After I began to read history for myself and to think as I read, I found that when British and Americans had met, the generals on either side were solicitous about having superior forces, and in case of odds of two to one they made a “strategic retreat.” When either side was beaten, the other always explained that he was overcome by superior numbers, though perhaps the adversary had not more than ten or fifteen per cent. advantage. Then I learned that the British had not whipped five or six times their numbers on the Continent of Europe. The British Expeditionary Force made as fine an effort to do so at Mons as was ever attempted in history, but they did not succeed.
It was a regular army that fought at Mons. The only two first-class nations which depend upon regulars to do their fighting are the British and the American. This is the vital point of similarity which is the practical manifestation of our military ideas. We have been the earth’s spoiled children, thanks to the salt seas between us and other powerful military nations. Before any other power could reach the United States it must overwhelm the British navy, and then it must overwhelm ours and bring its forces in transports. Sea-power, you say. That is the facile word, so ready to the lips that we do not realise the wonder of it any more than of the sun rising and setting.
When we want soldiers our plan still is to advertise for them. The ways of our ancestors remain ours. We think that the volunteer must necessarily make the best soldier because he offers his services; while the conscript—rather a term of opprobrium to us—must be lukewarm. It hardly occurs to us that some forms of persuasion may amount to conscription, or that the volunteer, won by oratorical appeal to his emotions or by social pressure, may suffer a reaction after enlistment which will make him lukewarm also, particularly as he sees others, also young and fit, hanging back. Nor does it occur to us that there may be virtue in that fervour of national patriotism aroused by the command that all must serve, which on the Continent in this war, has meant universal exaltation to sacrifice. The life of Jones means as much to him as the life of Smith does to him; and when the whole nation is called to arms there ought to be no favourites in life-giving.

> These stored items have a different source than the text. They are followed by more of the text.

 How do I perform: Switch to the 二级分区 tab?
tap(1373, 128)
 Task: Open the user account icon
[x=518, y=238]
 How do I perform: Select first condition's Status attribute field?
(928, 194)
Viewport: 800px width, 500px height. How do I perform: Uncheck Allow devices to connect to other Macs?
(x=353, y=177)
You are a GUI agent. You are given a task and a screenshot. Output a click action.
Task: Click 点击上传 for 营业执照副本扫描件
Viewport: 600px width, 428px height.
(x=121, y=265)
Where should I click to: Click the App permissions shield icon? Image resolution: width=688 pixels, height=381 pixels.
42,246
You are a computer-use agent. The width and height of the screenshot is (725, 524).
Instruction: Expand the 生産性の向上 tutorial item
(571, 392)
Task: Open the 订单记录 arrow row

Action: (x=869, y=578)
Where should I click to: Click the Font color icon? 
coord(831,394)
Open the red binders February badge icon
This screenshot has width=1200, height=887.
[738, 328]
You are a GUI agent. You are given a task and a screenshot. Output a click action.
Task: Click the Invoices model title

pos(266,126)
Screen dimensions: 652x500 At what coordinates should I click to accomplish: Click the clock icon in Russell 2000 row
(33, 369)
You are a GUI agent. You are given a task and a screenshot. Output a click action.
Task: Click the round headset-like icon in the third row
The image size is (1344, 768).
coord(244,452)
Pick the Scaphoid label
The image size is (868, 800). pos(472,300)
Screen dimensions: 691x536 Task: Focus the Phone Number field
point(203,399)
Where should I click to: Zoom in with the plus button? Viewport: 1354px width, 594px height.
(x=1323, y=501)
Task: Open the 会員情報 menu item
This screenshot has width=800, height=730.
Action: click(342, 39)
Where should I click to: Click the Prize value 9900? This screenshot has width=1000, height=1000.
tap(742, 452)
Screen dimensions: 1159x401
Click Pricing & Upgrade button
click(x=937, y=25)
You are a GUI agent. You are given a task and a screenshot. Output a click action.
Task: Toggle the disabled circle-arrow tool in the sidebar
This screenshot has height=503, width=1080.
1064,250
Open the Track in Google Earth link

For the last hundred years, if we except the American Civil War, ours have been comparatively little wars. The British regular army has policed an empire and sent punitive expeditions against rebellious tribes with paucity of numbers, in a work which the British so well understand. Our little regular army took care of the Red Indians as our frontier advanced from the Alleghenies to the Pacific. To put it bluntly, we have hired some one to do our fighting for us.
Without ever seriously studying the business of soldiering, the average Anglo-Saxon thought of himself as a potential soldier, taking his sense of martial superiority largely from the work of the long-service, severely drilled regular. Also, we used our fists rather than daggers or duelling swords in personal encounters and, man to man, unequipped with fire-arms or blades, the quality which is responsible for our sturdy pioneering individualism gave us confidence in our physical prowess.
Alas! modern wars are not fought with fists. A knock-kneed man who knows how to use a machine gun and has one to use—which is also quite important—could mow down all the leading heavy-weights of the United States and England, with the latest champion leading the charge.
Now, this regular who won our little wars was not representative of the people as a whole. He was the man “down on his luck,” who went to the recruiting depot. Soldiering became his profession. He was in a class, like priests and vagabonds. When you passed him in the street you thought of him as a strange being, but one of the necessities of national existence. It did not interest you to be a soldier; but as there must be soldiers, you were glad that men who would be soldiers were forthcoming.
When trouble broke, how you needed him! When the wires brought news of his gallantry you accepted the deeds of this man whom you had paid as the reflection of national courage, which thrilled you with a sense of national superiority. To him, it was in the course of duty; what he had been paid to do. He did not care about being called a hero; but it pleased the public to make him one—this professional who fights for a shilling a day in England and $17.50 a month in the United States.
Though when the campaign went well the public was ready to take the credit as a personal tribute, when the campaign went illy they sought a scapegoat, and the general, who might have been a hero, was sent to the wilderness perhaps because those busy men in Congress or Parliament thought that the army could do without that little appropriation which was needed for some other purpose. The army had failed to deliver the goods which it was paid to produce. The army was to blame, when, of course, under free institutions the public was to blame, as the public is master of the army and not the army of the public.
A first impression of the British army is always that of the regiment. Pride of regiment sometimes appears almost more deep-seated than army pride to the outsider. It has been so long a part of British martial inheritance that it is bred in the blood. In the old days of small armies and in the later days of small wars, while Europe was making every man a soldier by conscription, regiment vying with regiment won the battles of empire. The memory of the part each regiment played is the inspiration of its present; its existence is inseparable from the traditions of its long list of battle honours.